### Assignment
Reproduce all of the listing below without alteration.

-=-=-

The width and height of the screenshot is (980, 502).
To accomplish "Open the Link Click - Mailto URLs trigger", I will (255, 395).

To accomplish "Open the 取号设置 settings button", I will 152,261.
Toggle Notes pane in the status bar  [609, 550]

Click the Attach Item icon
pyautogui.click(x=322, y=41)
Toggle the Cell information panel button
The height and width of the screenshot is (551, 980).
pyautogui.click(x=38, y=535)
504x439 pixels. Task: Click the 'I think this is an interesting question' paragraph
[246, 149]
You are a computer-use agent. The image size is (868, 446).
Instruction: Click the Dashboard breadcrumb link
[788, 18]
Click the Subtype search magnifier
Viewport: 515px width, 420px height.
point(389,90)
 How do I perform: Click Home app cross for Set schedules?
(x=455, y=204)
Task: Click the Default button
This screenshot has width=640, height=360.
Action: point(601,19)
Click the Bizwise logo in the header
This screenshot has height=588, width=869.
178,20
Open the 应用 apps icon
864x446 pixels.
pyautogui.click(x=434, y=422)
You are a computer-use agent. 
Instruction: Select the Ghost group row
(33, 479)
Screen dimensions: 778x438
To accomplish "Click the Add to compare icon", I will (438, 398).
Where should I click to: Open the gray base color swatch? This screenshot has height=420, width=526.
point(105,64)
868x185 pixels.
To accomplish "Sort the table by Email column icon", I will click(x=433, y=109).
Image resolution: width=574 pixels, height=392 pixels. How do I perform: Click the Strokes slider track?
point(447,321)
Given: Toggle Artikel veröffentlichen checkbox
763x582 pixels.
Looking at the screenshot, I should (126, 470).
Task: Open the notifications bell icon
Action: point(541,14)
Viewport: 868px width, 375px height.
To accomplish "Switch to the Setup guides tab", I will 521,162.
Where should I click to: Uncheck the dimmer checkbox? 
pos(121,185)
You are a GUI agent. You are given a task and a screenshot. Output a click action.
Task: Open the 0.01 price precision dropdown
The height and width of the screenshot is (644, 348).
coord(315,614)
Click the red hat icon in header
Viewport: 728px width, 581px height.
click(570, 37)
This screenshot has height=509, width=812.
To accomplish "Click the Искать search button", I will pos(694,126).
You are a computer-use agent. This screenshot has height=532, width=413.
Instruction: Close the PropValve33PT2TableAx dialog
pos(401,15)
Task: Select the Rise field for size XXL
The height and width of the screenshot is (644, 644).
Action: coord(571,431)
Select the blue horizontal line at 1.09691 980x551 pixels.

-=-=-

### Reply to the exercise
The width and height of the screenshot is (980, 502).
To accomplish "Open the Link Click - Mailto URLs trigger", I will (255, 395).

To accomplish "Open the 取号设置 settings button", I will 152,261.
Toggle Notes pane in the status bar  [609, 550]

Click the Attach Item icon
pyautogui.click(x=322, y=41)
Toggle the Cell information panel button
The height and width of the screenshot is (551, 980).
pyautogui.click(x=38, y=535)
504x439 pixels. Task: Click the 'I think this is an interesting question' paragraph
[246, 149]
You are a computer-use agent. The image size is (868, 446).
Instruction: Click the Dashboard breadcrumb link
[788, 18]
Click the Subtype search magnifier
Viewport: 515px width, 420px height.
point(389,90)
 How do I perform: Click Home app cross for Set schedules?
(x=455, y=204)
Task: Click the Default button
This screenshot has width=640, height=360.
Action: point(601,19)
Click the Bizwise logo in the header
This screenshot has height=588, width=869.
178,20
Open the 应用 apps icon
864x446 pixels.
pyautogui.click(x=434, y=422)
You are a computer-use agent. 
Instruction: Select the Ghost group row
(33, 479)
Screen dimensions: 778x438
To accomplish "Click the Add to compare icon", I will (438, 398).
Where should I click to: Open the gray base color swatch? This screenshot has height=420, width=526.
point(105,64)
868x185 pixels.
To accomplish "Sort the table by Email column icon", I will click(x=433, y=109).
Image resolution: width=574 pixels, height=392 pixels. How do I perform: Click the Strokes slider track?
point(447,321)
Given: Toggle Artikel veröffentlichen checkbox
763x582 pixels.
Looking at the screenshot, I should (126, 470).
Task: Open the notifications bell icon
Action: point(541,14)
Viewport: 868px width, 375px height.
To accomplish "Switch to the Setup guides tab", I will 521,162.
Where should I click to: Uncheck the dimmer checkbox? 
pos(121,185)
You are a GUI agent. You are given a task and a screenshot. Output a click action.
Task: Open the 0.01 price precision dropdown
The height and width of the screenshot is (644, 348).
coord(315,614)
Click the red hat icon in header
Viewport: 728px width, 581px height.
click(570, 37)
This screenshot has height=509, width=812.
To accomplish "Click the Искать search button", I will pos(694,126).
You are a computer-use agent. This screenshot has height=532, width=413.
Instruction: Close the PropValve33PT2TableAx dialog
pos(401,15)
Task: Select the Rise field for size XXL
The height and width of the screenshot is (644, 644).
Action: coord(571,431)
Select the blue horizontal line at 1.09691 980x551 pixels.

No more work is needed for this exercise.